In 1831 Feijó was appointed minister of justice by the regency, and in this position dissolved undisciplined military bodies, checked on 7 October 1831 the revolution in the Ilha das Cobras, organized on 10 October a body of military police, and in 1832 suppressed another revolt. In 1833 he was appointed senator for life and in 1834 the electors of the empire made him regent of Brazil. On the day before his election as regent, he had been appointed bishop of Mariana, but declined the offer for political reasons.

He took office as regent on 12 October 1835. As regent, he pushed for liberal and progressive reforms, but his policies were met with such fierce opposition from the conservatives that, on 18 September 1837, he resigned his office, retired to São Paulo and did not appear in the Senate again until 1838. He served as the President of the Senate from 1839 to 1840.

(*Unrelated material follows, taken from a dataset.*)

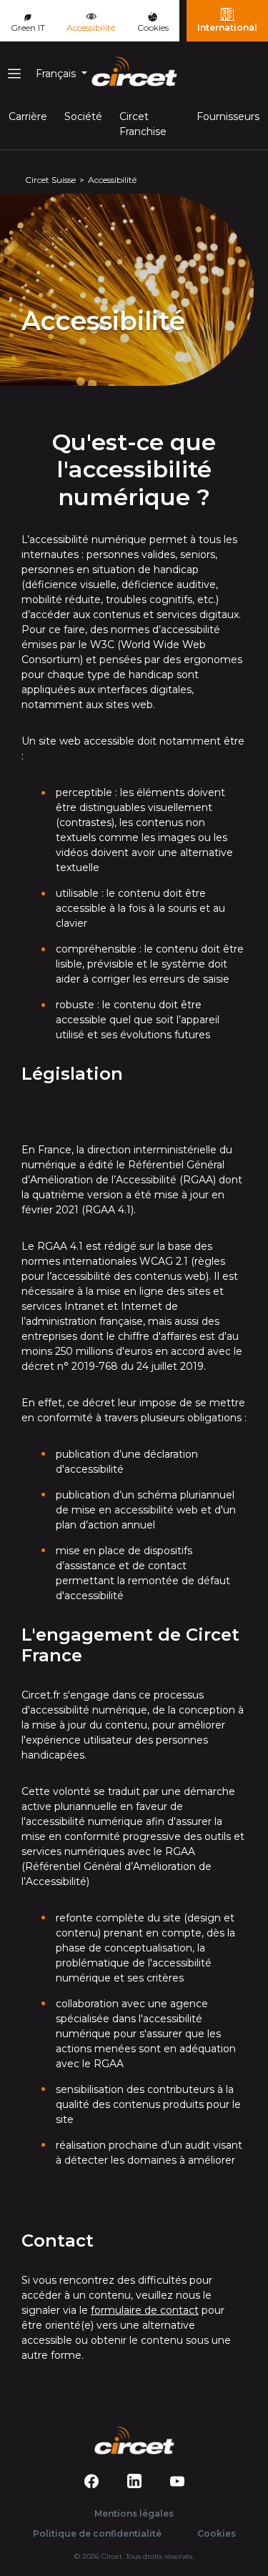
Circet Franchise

In 1842 he edited a political newspaper called O Justiceiro. In the same year the Liberal Revolts broke out near Campinas, where Feijó was living, and, although enfeebled by his age and sickness, he took upon himself the responsibility of the movement, and, after being defeated, was arrested, taken to Santos, and thence to Rio de Janeiro, to be tried by the Senate. He succeeded in explaining his conduct before that body, and this proved to be the last act of his political life, for he died soon afterwards.